Radiofrequency ablation with chemotherapy is safe and improves progression free survival in patients with unresectable colorectal cancer liver metastases
Highlights of the ESMO Conference: 11th World Gastrointestinal Cancer Congress
The addition of radiofrequency ablation (RFA) to chemotherapy prolongs progression-free survival (PFS) and decreases local disease recurrence according to study results presented by Theo J. Ruers MD, of the Netherlands Cancer Institute in Amsterdam, The Netherlands, who headed an European Organization for Research and Treatment of Cancer (EORTC) study team that demonstrated the benefit of adding to chemotherapy in patients with unresectable colorectal cancer (CRC) liver metastases. Unresectable tumors were defined as those having no surrounding disease-free margin.
The primary endpoint was overall survival (OS) at 30 months and secondary endpoints included safety, OS and PFS.
Patients (n=119) with CRC liver metastasis and a maximum of 9 lesions and without extrahepatic disease were randomized to receive 6 months of FOLFOX plus, since October 2005, bevacizumab (n=59) or RFA plus the same chemotherapy regimen (n=60).

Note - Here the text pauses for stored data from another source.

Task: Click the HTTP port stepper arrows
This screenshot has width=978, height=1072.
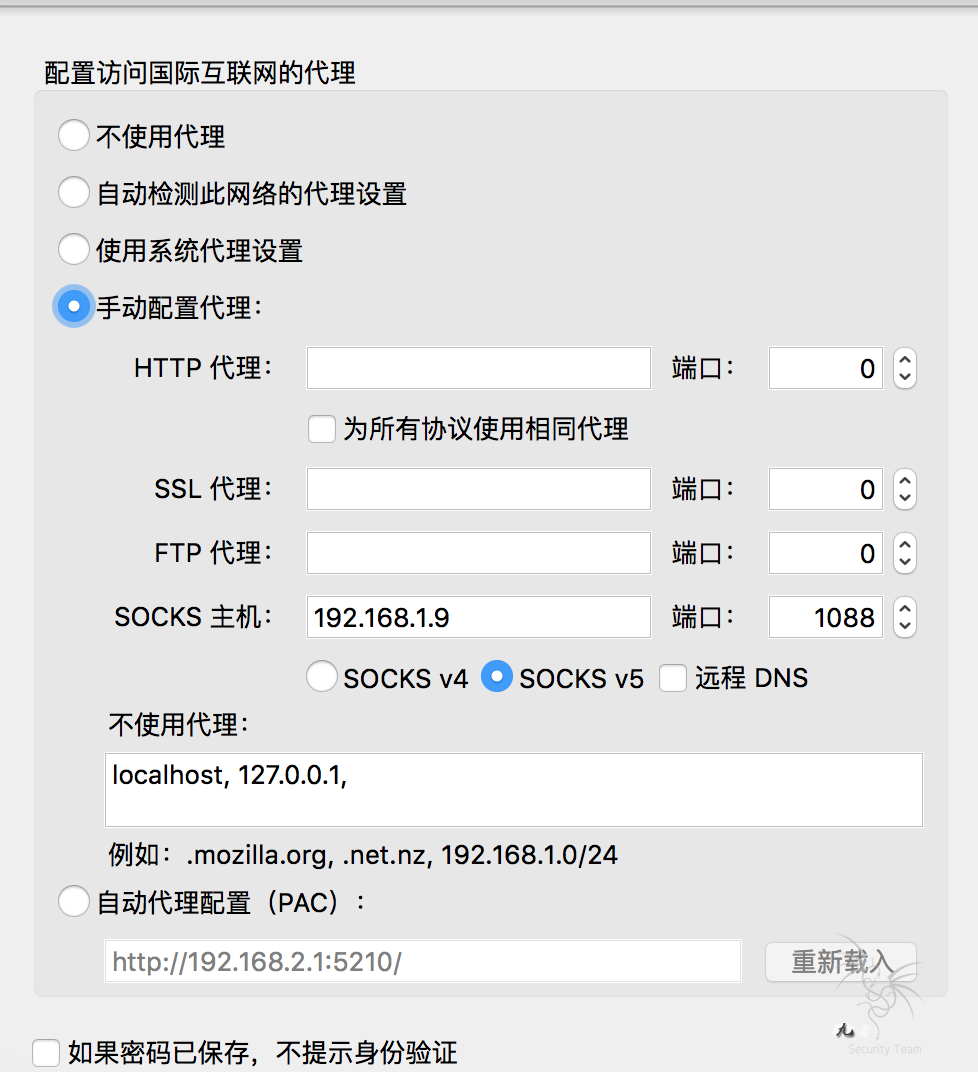Action: pos(905,368)
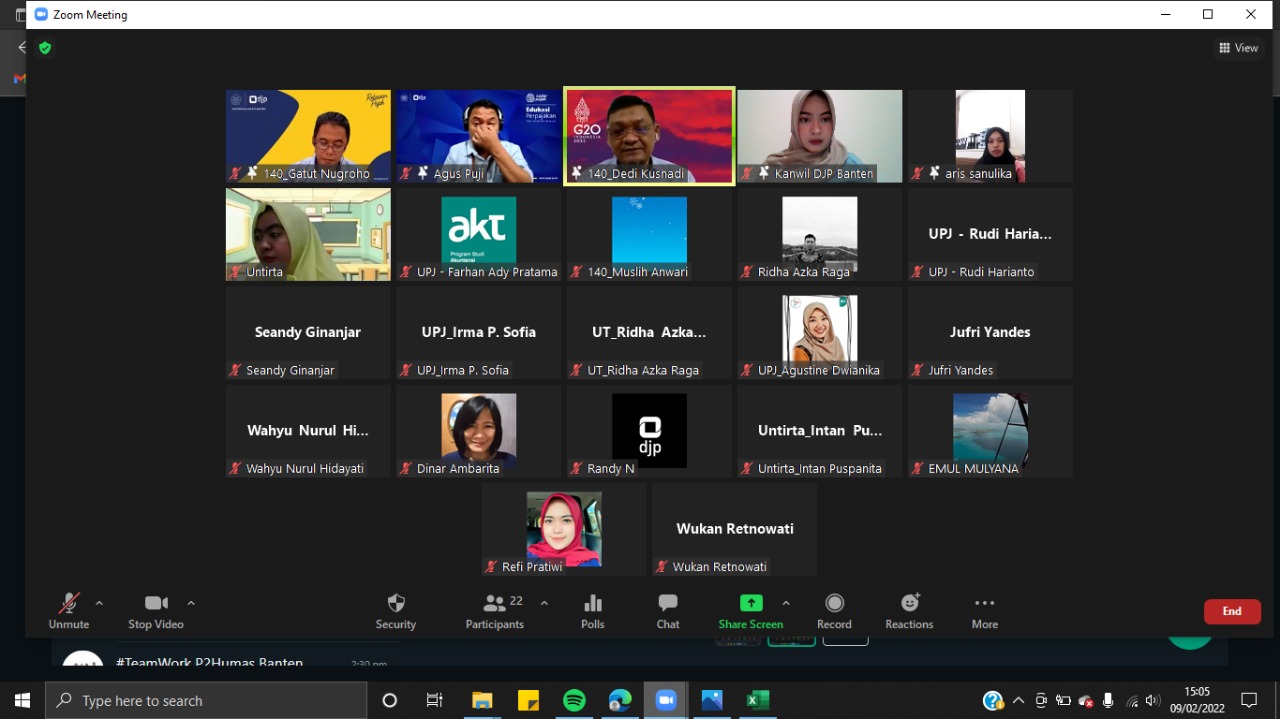Image resolution: width=1280 pixels, height=719 pixels.
Task: Open the Participants panel
Action: [x=495, y=604]
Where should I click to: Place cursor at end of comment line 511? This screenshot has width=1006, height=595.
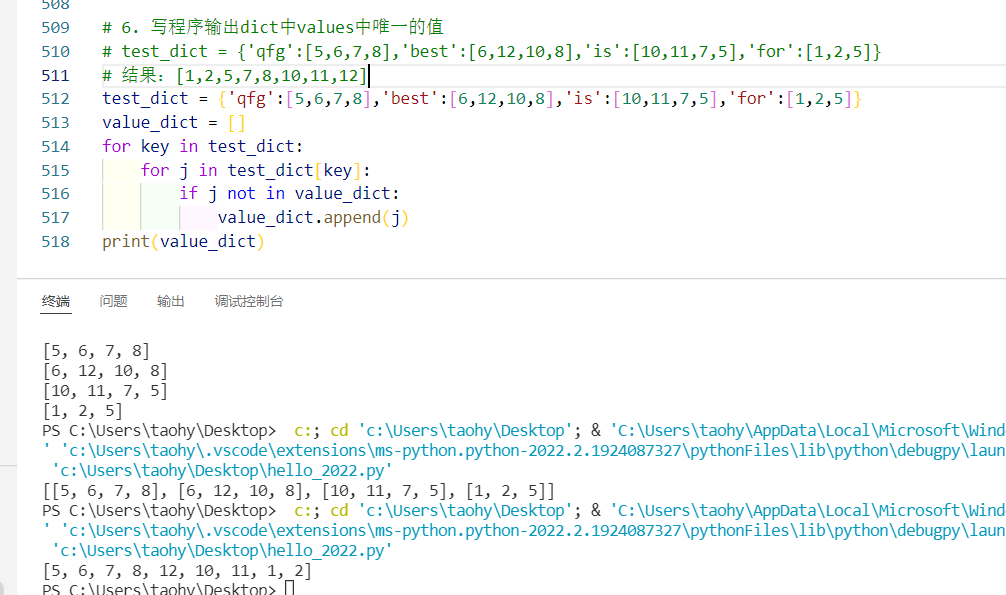[x=370, y=74]
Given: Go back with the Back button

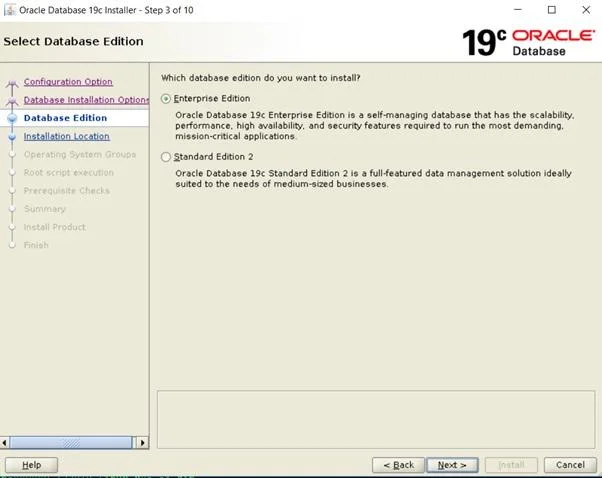Looking at the screenshot, I should [396, 465].
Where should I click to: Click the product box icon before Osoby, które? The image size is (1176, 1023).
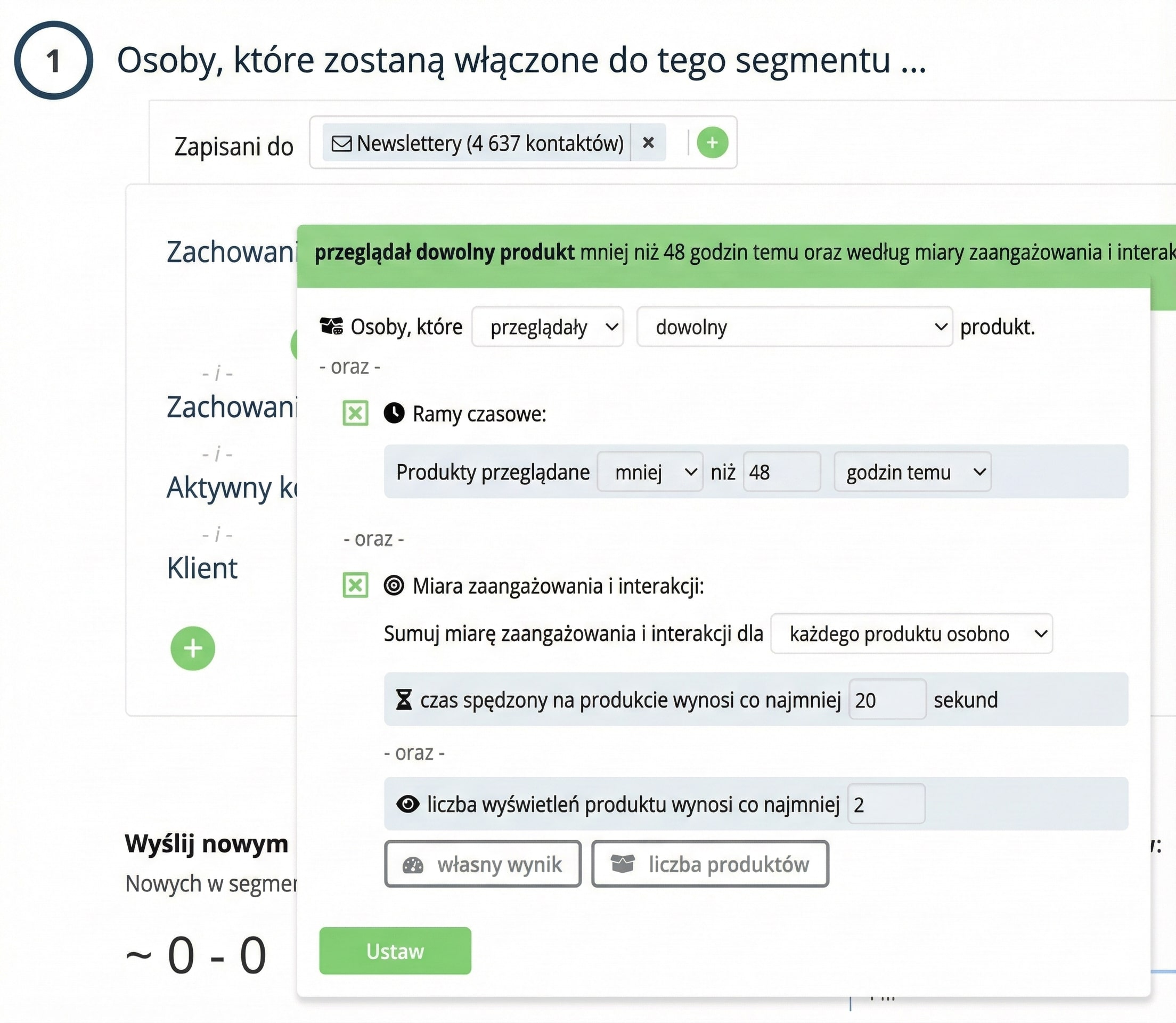[331, 327]
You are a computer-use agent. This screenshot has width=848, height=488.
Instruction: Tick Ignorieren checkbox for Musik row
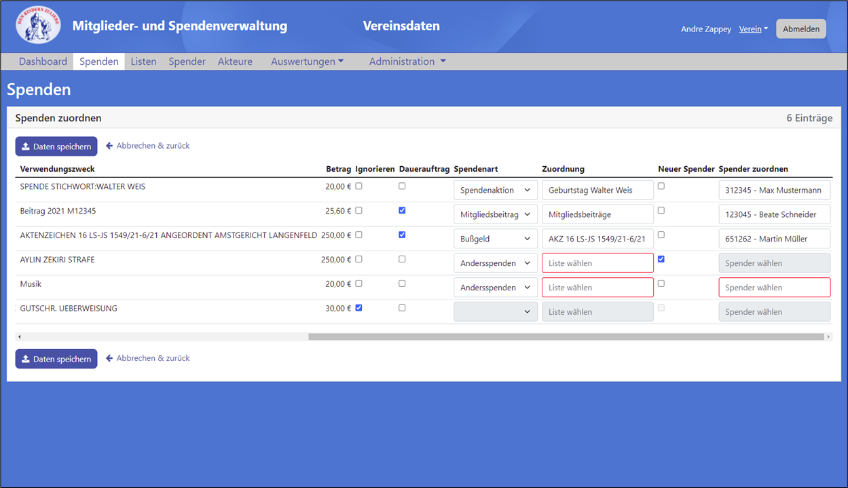(x=359, y=283)
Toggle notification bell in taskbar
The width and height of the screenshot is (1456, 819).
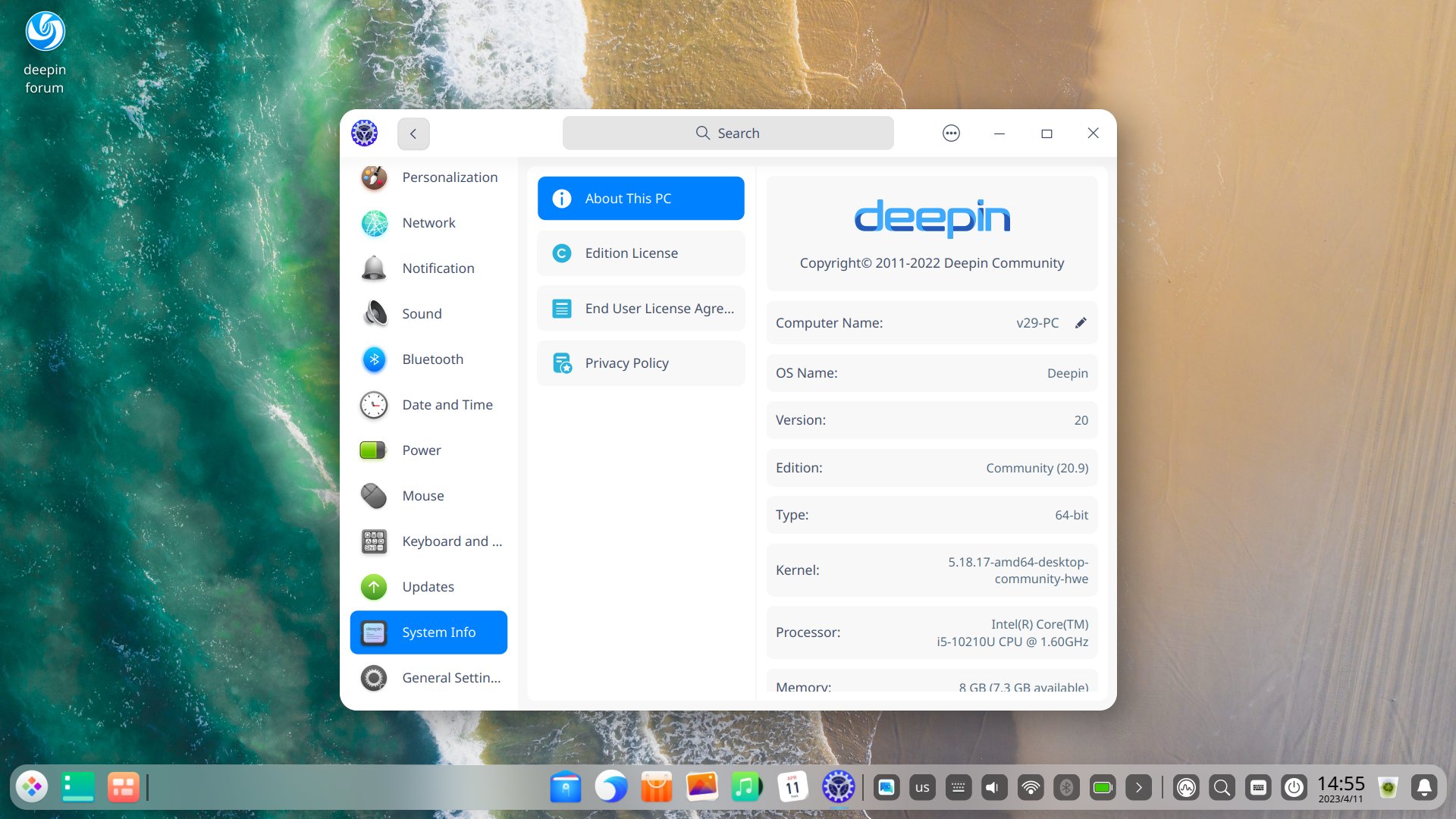pos(1424,788)
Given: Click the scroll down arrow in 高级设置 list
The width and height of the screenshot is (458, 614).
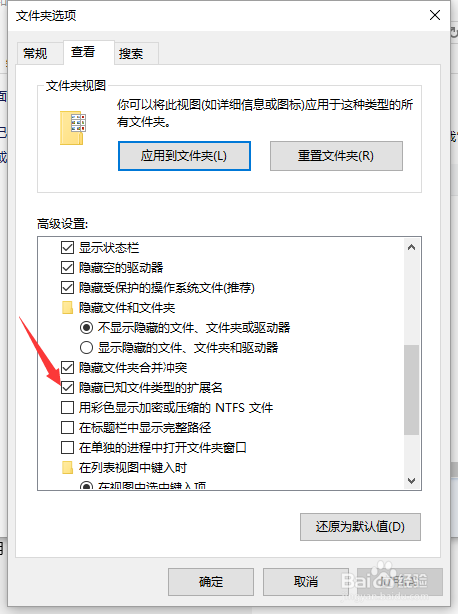Looking at the screenshot, I should click(411, 480).
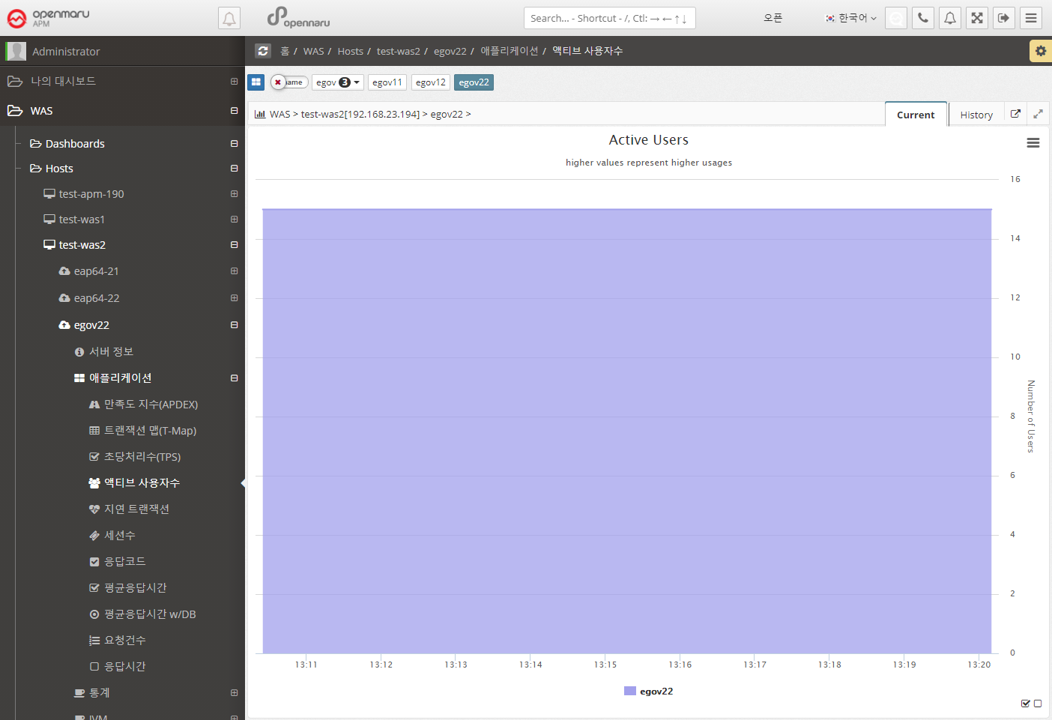Click the refresh icon beside the breadcrumb
The width and height of the screenshot is (1052, 720).
pyautogui.click(x=263, y=51)
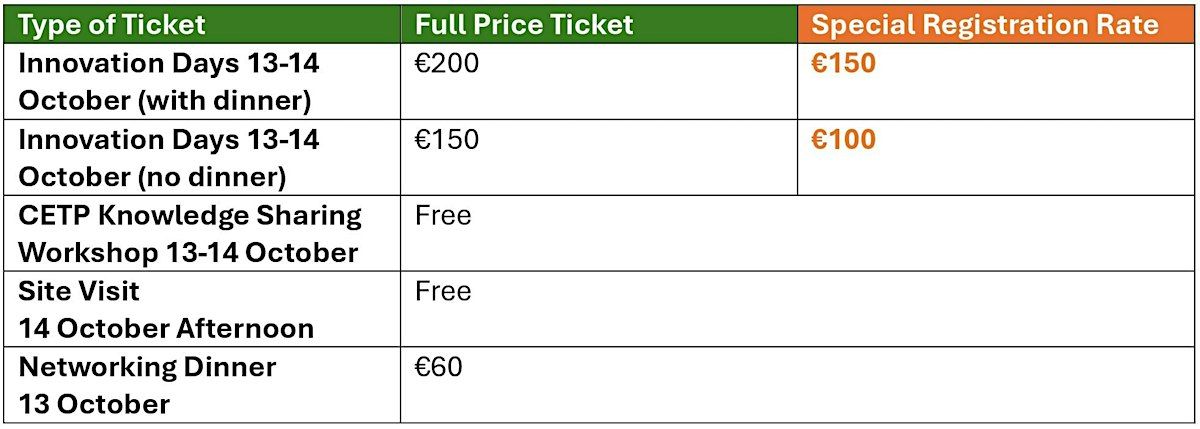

Baseline characteristics of the patients were similar in both groups; 60% of the patients had 4 liver metastases. In the RFA+chemotherapy arm, 30 patients (52.6%) received only RFA and in 27 patients (47.4%) RFA was combined with resection. Chemotherapy was administered to 51 patients (85%) in the RFA+chemotherapy arm. All 59 patients in the chemotherapy arm received a median number of 10 cycles of FOLFOX. The authors clarified that patients could be considered unresectable after undergoing surgical resection when there were remaining tumors that were unresectable.
The chemotherapy toxicity profiles were comparable between both arms and consistent with that seen in previous trials. Post-operative complications were observed in 10 patients who received RFA (33%) and in 9 patients (33%) who underwent RFA plus resection. Complications observed in patients were cardiac arrest (3) hemorrhage (2) and infection (6); 3 patients required re-operation. One patient died after surgery
At one year the PFS in the chemotherapy group was 39.35% compared to 60.06% in the RFA+chemotherapy arm (P=0.0267). At the interim analysis, the median PFS duration was 10 moths and 16.8 months in the chemotherapy and RFA+chemotherapy arms, respectively. Five patients had local recurrence at the RFA site and 10% of the tumors converted to being resectable. The 30 month time point has not yet been reached and the final analysis will be completed at that time.
The investigators concluded that this study demonstrates that a regimen of RFA combined with chemotherapy is safe, improves PFS and has a superior clinical benefit over FOLFOX treatment in patients with unresectable CRC liver metastases.